[Screenshot grounding data]
****************

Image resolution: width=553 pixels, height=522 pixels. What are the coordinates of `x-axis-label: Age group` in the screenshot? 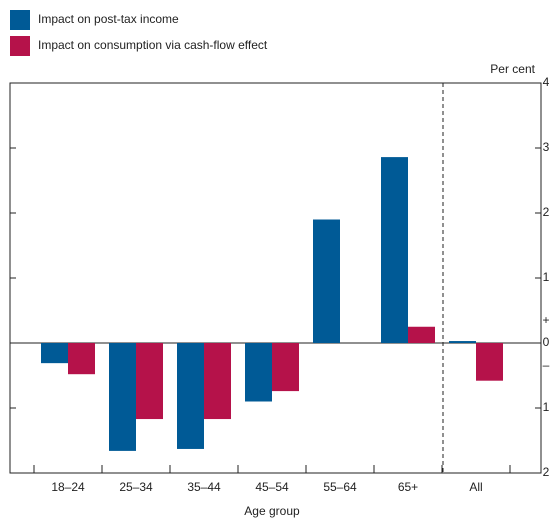 It's located at (272, 511).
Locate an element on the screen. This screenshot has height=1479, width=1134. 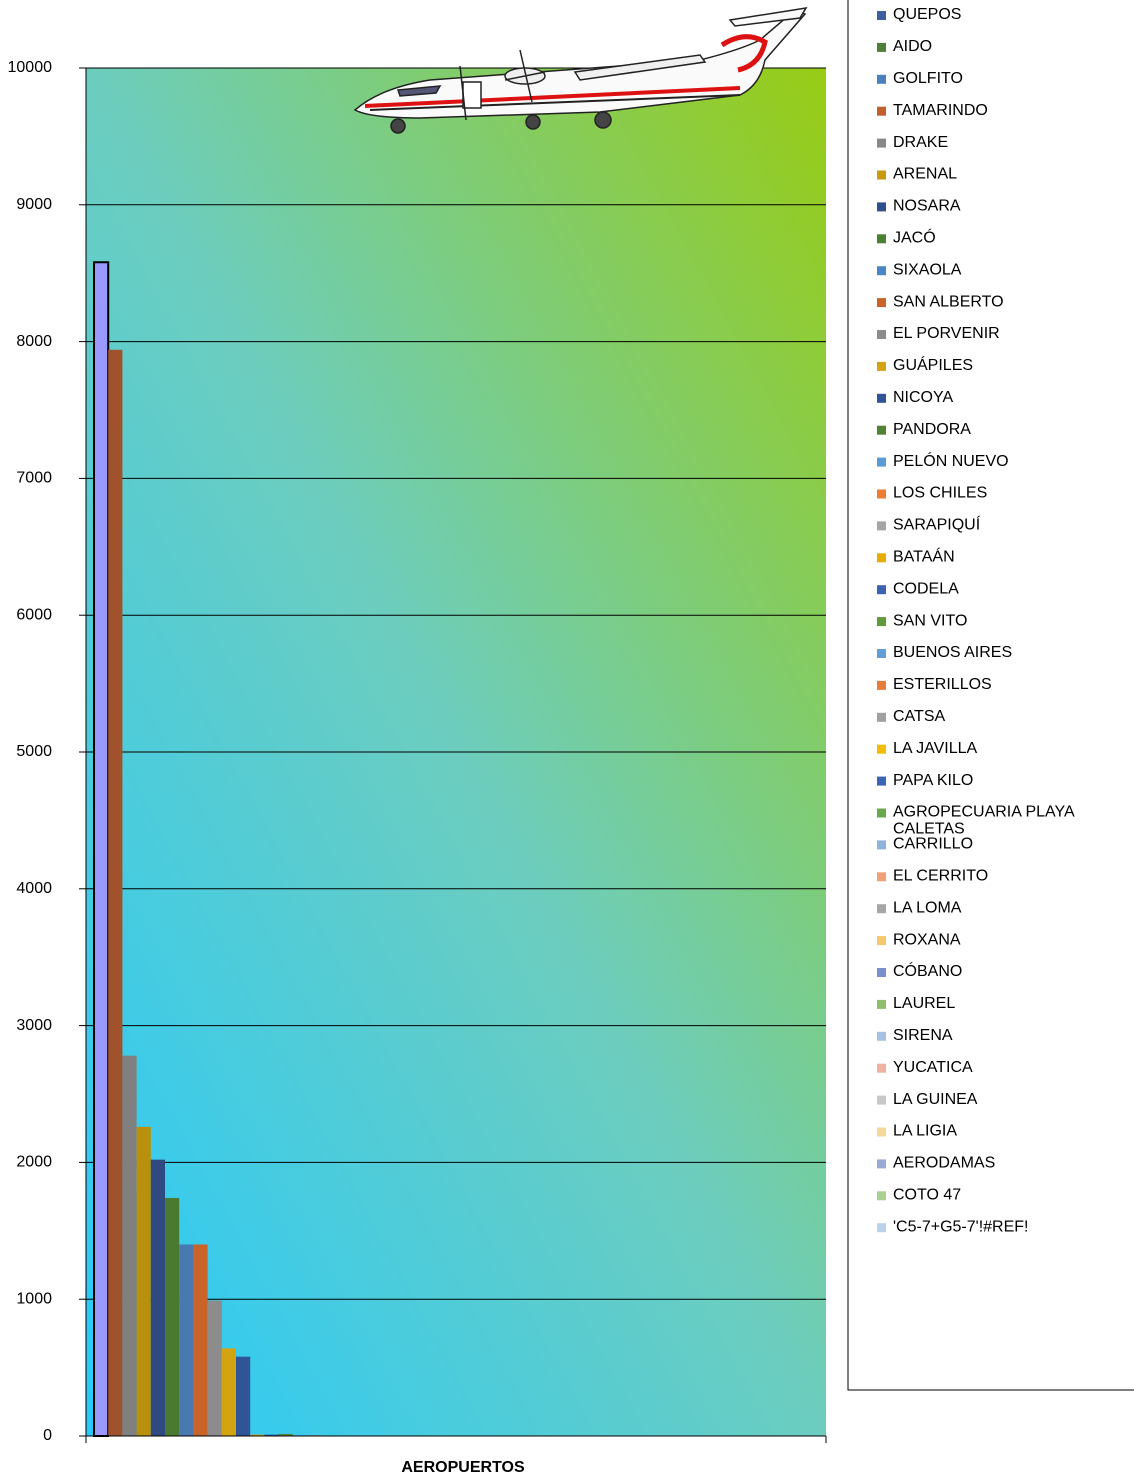
legend-label: EL PORVENIR is located at coordinates (946, 334).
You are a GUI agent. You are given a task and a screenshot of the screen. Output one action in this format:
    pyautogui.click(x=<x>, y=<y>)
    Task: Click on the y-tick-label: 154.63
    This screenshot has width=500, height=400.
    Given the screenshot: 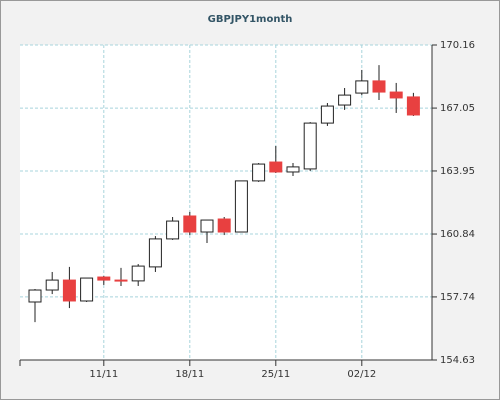 What is the action you would take?
    pyautogui.click(x=458, y=360)
    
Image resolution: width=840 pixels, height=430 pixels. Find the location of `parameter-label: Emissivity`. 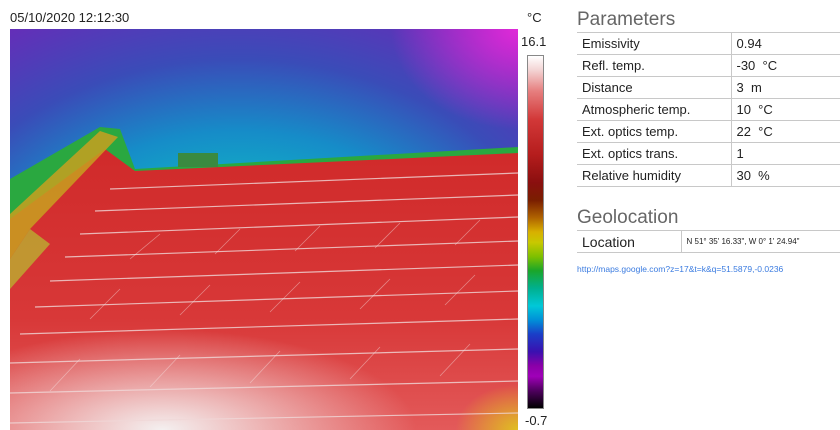

parameter-label: Emissivity is located at coordinates (654, 44).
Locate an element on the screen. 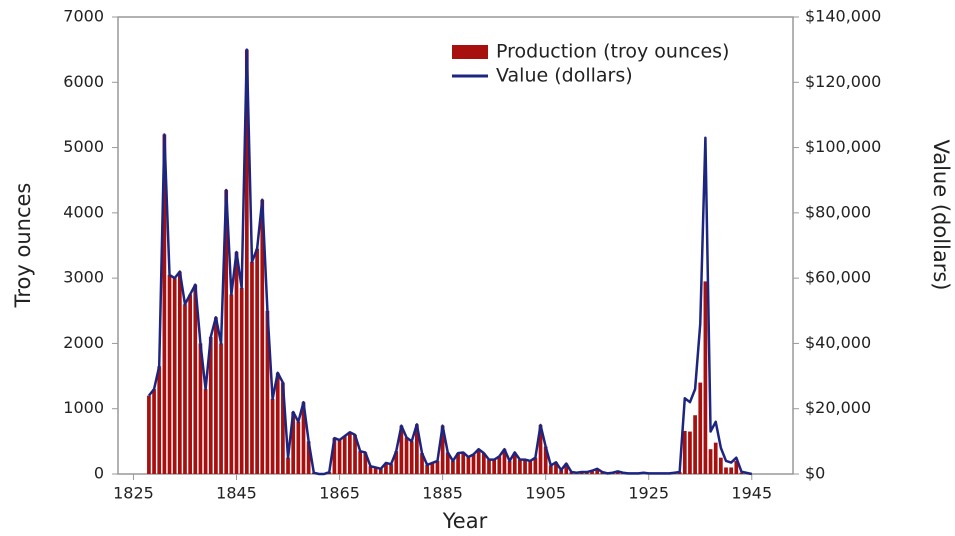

****************

- _WHAT IS NEEDED_
Rewrite everything from the line containing "Image resolution: width=840" down to the end of the data, changing "Find" to "Locate" and keeping the rest the same. Leave the pictures out of your answer.

- _ANSWER_
Image resolution: width=840 pixels, height=430 pixels. Locate the location of `parameter-label: Emissivity`. 

parameter-label: Emissivity is located at coordinates (654, 44).
Locate an element on the screen. 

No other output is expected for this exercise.